真なる勇者、ここに帰還する
私がいつの間にか気を失い、目覚めたところはベッドの上でした。
すぐさまここがどこなのかと傍の窓の外を見ました。
窓の外は私が初めて見る世界が広がっていました。
周りにはたくさんのねじれた木々があり、木々すべてが天高くどこまでも続いています。
空はとても白くどこまでも吸い込まれそうで、いつまでも見ていたかった。
「そんな風に空を見上げていたら死ぬぞ」
「え!?」
一人の女性がこの部屋に入って来ました。いったいこの人は誰でしょう?
「驚かしてすまねぇな。だが、今のお前があのままこの空を見続けたら魂が抜けて死んじまうぞ」
「あの誰でしょうか?」
「オレか?オレはお前を助けた奴だよ」
「助け?」
今思えば、私は気を失う前までボロボロの教会にいたはず、なのにいつの間にか私が知らない場所にいた。
つまり私は教会で気を失い、この人がそれを発見してここに連れて来たということですか。でもおかしいアネモネ島にこんな場所があるなんて聞いたことがありません。それにこんな空は初めて見ます。やはりここ一体どこでしょう?
「だから空を見るな死にたいのか!」
「す、すみません・・・」
空を見上げたら死ぬそれはどういうことでしょう。さっき彼女は魂が抜けて死ぬと言っていました。それはいったいどういうことでしょう。
「なぜ空を見上げたら死ぬか疑問に思っているな。その疑問に答えるためにはまずここがどういうところか話さなければならない。お前もそこは聞きたいだろ」
私は首を縦に振り頷きました。
彼女はここがどこなのか教えてくれました。
ここは世界と世界の狭間で死んだ人の魂がここを通り別の世界で生を受けるために通る道とのことです。
ここに来れるものは、狭間まで干渉できる力を持ったものと、前者のものに連れられてここにくるものと、異界の門が開き、ここに飛ばされてくるもののどれかだそうです。なお彼女は連れられて初めて狭間に足を踏み入れたそうです。
自分の意志でここに来れるものは狭間に行くための過程で魂が抜ける耐性ができるためここに来た空を見て大丈夫のようです。

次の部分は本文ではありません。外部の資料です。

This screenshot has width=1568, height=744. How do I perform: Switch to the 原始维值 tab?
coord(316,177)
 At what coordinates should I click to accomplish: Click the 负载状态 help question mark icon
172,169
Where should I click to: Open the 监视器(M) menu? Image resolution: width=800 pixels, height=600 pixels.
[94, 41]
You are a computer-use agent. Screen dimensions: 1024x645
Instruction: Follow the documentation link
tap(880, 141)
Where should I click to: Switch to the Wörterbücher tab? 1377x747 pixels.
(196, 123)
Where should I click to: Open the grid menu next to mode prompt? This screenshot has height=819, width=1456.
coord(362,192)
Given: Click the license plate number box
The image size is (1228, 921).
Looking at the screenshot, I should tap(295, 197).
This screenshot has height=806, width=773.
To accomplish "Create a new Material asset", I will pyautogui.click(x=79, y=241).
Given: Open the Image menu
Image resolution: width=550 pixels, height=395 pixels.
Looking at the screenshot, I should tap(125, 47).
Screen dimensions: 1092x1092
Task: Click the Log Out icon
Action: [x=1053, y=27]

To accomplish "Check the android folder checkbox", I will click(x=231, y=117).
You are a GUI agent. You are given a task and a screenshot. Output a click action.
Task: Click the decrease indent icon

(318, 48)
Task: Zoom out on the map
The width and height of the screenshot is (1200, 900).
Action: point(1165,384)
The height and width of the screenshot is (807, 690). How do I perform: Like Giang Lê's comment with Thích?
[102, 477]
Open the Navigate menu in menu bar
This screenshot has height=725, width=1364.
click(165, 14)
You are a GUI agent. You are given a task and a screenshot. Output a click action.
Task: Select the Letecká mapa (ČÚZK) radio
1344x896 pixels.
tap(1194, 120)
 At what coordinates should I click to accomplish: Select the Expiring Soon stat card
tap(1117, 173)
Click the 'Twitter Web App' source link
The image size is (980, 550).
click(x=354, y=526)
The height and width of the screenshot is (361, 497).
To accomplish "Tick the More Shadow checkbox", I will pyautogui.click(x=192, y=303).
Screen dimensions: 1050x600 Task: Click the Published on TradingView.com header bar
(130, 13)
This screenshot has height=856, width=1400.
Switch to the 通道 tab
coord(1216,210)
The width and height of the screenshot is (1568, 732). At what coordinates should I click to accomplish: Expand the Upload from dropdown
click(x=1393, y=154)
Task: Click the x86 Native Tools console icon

この症状が出るものは連れてこられたものか異界の門によってここに来たものは自分の意志でここに来たものたちと違い。過程をすべて飛ばしてしまうため耐性がありません。ゆえにここの空を見上げたら他の魂に連れられて肉体から魂が抜け出てしまうようです。
それにこれの話を聞く限り、私は後者のようです。
私は気を失っている間に異界の門が開き、それに飲み込まれて狭間へと落ちていった。そこをこの人に助けてもらったということでしょうか?私は気を失う前、近くに誰もいませんでしたから
「それにしてもお前結構、冷静だな。この話を聞いて取り乱す思っていたがどうやらかなりいい教育されていたようだ」
「お褒めに預かり光栄です。しかし、この教育も無意味なものなってしまいました」
「それはどういう事だ」
「私は国に見捨てられました。もう何も残っていません。今思うとこのまま空を見続けて死んでもいいかもしれません。もう私にはもう居場所はないのですから」
私はまた心が暗く落ち込んで行き、また白い空を見上げよとしました。ですが彼女がそれを許しません。私の顔を両手包み自分の方へと向けさせました。
「何があったかはオレには分からん。だが自暴自棄になっておいそれと命を手放すな」
「あなたに何が分かるというのですか!」
「わからんだからなぜそうなったのかを聞きたい」
彼女はただ真っ直ぐな目を向けて私の目を見てきました。なぜ彼女は私に関わろうとするのでしょう?彼女が私を助けたから自分の目の前で死なせ無い為でしょうか?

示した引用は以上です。